Exercise objective:
Please restate word for word each line from the one containing "Task: Click the" to the last line of the records below, and drop the pictures.

(Stored dataset items)
......

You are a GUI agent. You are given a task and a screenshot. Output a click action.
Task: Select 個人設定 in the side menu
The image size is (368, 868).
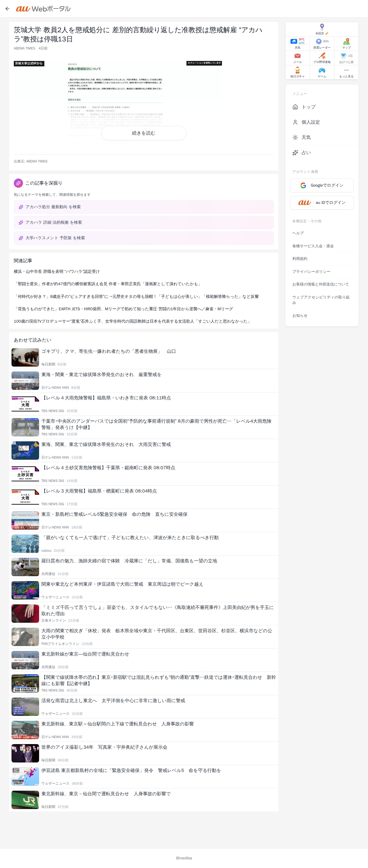coord(322,122)
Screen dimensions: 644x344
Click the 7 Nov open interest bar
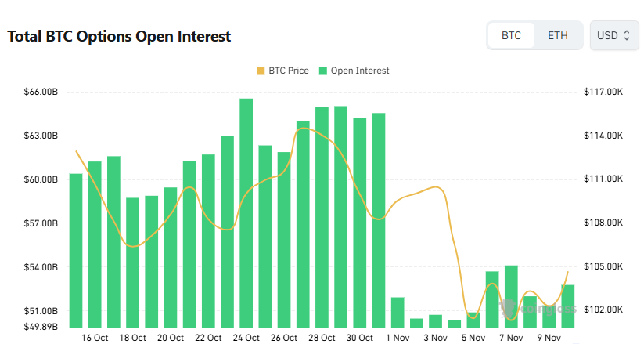tap(511, 296)
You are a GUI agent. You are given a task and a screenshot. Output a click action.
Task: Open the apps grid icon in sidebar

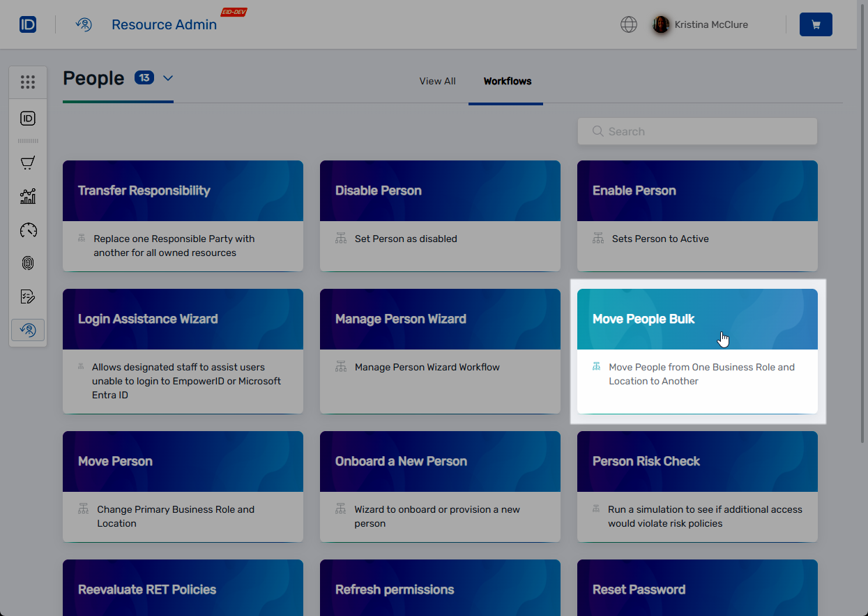(x=28, y=82)
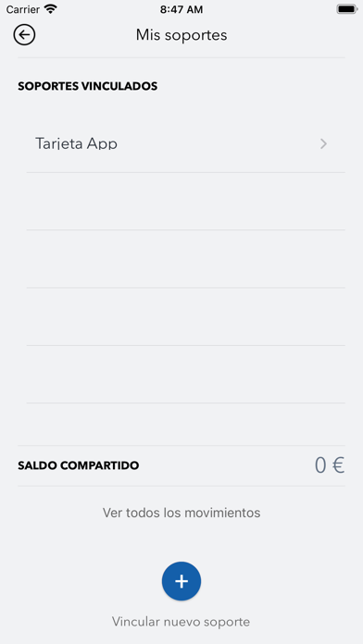The width and height of the screenshot is (363, 644).
Task: Select the first empty row below Tarjeta App
Action: point(186,202)
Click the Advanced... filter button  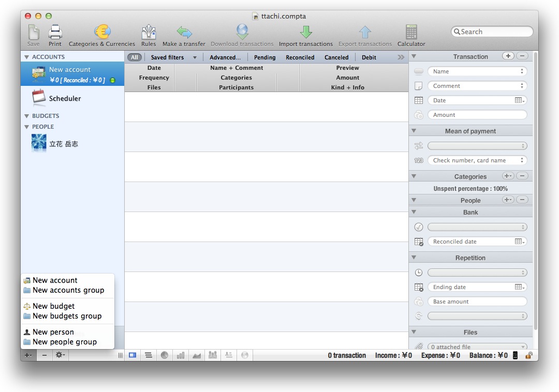(225, 57)
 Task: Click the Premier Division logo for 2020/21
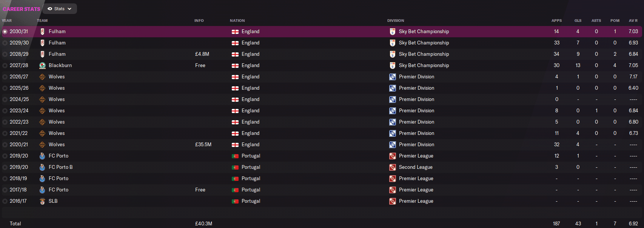(x=393, y=145)
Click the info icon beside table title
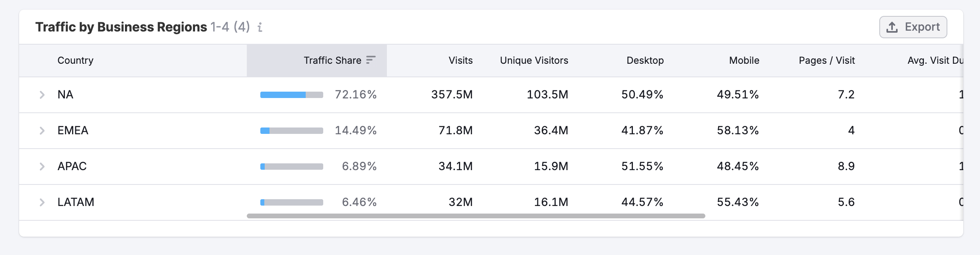Screen dimensions: 980x255 pyautogui.click(x=260, y=27)
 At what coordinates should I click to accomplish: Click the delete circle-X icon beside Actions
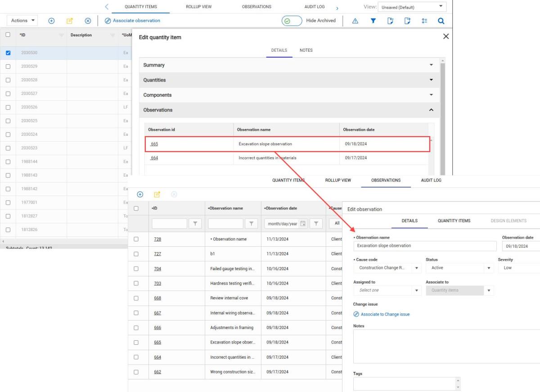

......

Answer space:
 Task: Click the Premier Division logo for 2020/21
(x=393, y=145)
Click the info icon beside table title
Screen dimensions: 980x255 pyautogui.click(x=260, y=27)
 At what coordinates should I click to accomplish: Click the delete circle-X icon beside Actions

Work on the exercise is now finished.